- [The task] Please count the lines in the data below that mention the word "computer", then give only the total.
━━━━━━━━━━
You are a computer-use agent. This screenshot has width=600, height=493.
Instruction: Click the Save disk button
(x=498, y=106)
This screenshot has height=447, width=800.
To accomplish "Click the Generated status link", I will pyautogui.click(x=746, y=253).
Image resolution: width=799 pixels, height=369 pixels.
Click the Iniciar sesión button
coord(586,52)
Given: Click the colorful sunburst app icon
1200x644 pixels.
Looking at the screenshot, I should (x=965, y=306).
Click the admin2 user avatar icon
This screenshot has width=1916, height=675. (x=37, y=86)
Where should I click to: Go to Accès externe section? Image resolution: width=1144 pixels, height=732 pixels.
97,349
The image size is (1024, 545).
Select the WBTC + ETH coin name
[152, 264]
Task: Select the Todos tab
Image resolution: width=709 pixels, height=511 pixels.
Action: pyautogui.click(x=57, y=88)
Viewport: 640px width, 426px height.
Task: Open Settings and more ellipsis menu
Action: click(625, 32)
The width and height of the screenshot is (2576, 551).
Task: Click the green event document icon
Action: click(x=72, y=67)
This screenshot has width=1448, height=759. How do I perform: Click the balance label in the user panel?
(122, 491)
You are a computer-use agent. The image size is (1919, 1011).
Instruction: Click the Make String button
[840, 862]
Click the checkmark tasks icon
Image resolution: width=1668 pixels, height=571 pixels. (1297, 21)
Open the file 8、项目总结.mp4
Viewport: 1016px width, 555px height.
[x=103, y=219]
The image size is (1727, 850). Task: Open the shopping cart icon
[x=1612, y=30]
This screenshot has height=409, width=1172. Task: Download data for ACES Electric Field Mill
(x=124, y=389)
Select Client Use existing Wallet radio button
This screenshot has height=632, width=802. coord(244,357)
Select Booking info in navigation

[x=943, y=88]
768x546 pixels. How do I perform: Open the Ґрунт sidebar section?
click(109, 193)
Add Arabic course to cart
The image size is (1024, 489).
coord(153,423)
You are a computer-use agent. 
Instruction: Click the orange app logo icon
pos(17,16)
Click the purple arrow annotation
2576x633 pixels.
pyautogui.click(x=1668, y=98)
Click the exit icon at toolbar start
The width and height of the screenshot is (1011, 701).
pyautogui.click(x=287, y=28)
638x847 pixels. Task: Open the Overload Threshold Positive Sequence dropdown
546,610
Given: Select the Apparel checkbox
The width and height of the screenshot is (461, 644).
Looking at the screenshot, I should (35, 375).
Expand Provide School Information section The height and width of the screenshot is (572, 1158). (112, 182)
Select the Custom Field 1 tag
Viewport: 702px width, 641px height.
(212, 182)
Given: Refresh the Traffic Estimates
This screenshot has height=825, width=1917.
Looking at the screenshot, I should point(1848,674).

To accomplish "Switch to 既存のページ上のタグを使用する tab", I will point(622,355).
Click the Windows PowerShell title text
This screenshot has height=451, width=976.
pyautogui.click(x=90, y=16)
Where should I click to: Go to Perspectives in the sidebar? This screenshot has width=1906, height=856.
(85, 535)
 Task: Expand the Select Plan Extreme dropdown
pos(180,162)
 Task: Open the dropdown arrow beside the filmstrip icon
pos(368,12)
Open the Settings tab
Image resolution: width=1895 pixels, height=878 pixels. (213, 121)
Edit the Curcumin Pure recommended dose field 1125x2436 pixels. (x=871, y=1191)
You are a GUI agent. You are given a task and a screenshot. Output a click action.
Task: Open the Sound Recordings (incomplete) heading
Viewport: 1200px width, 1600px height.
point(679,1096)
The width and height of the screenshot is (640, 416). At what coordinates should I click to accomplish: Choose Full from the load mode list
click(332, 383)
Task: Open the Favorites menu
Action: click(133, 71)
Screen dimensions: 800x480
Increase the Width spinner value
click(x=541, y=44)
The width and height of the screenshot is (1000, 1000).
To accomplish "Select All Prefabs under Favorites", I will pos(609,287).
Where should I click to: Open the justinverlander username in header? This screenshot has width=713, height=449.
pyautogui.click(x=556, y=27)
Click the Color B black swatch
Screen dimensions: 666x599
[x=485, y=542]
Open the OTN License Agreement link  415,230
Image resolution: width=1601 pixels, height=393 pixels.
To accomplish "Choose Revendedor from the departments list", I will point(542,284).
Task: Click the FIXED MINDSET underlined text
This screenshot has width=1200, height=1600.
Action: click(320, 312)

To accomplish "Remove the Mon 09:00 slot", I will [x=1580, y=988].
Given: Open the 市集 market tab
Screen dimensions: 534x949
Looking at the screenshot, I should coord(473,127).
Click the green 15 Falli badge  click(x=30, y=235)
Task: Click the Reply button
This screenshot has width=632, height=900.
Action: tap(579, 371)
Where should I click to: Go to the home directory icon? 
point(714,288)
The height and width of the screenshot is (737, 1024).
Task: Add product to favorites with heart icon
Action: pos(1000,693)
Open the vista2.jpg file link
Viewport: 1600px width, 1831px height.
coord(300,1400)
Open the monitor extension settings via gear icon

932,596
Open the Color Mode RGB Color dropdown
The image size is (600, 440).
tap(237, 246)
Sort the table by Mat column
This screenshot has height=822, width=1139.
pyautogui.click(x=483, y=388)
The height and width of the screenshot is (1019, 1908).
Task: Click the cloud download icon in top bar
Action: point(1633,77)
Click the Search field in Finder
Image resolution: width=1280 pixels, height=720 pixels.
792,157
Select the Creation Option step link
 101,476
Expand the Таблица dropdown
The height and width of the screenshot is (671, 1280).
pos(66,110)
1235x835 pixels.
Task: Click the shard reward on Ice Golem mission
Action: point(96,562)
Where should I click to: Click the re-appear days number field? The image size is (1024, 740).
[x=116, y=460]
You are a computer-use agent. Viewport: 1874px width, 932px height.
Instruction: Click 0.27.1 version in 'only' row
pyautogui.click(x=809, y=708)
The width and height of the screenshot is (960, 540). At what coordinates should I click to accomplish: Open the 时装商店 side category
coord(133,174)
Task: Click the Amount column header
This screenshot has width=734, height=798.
━━━━━━━━━━
- [Response to the task] 4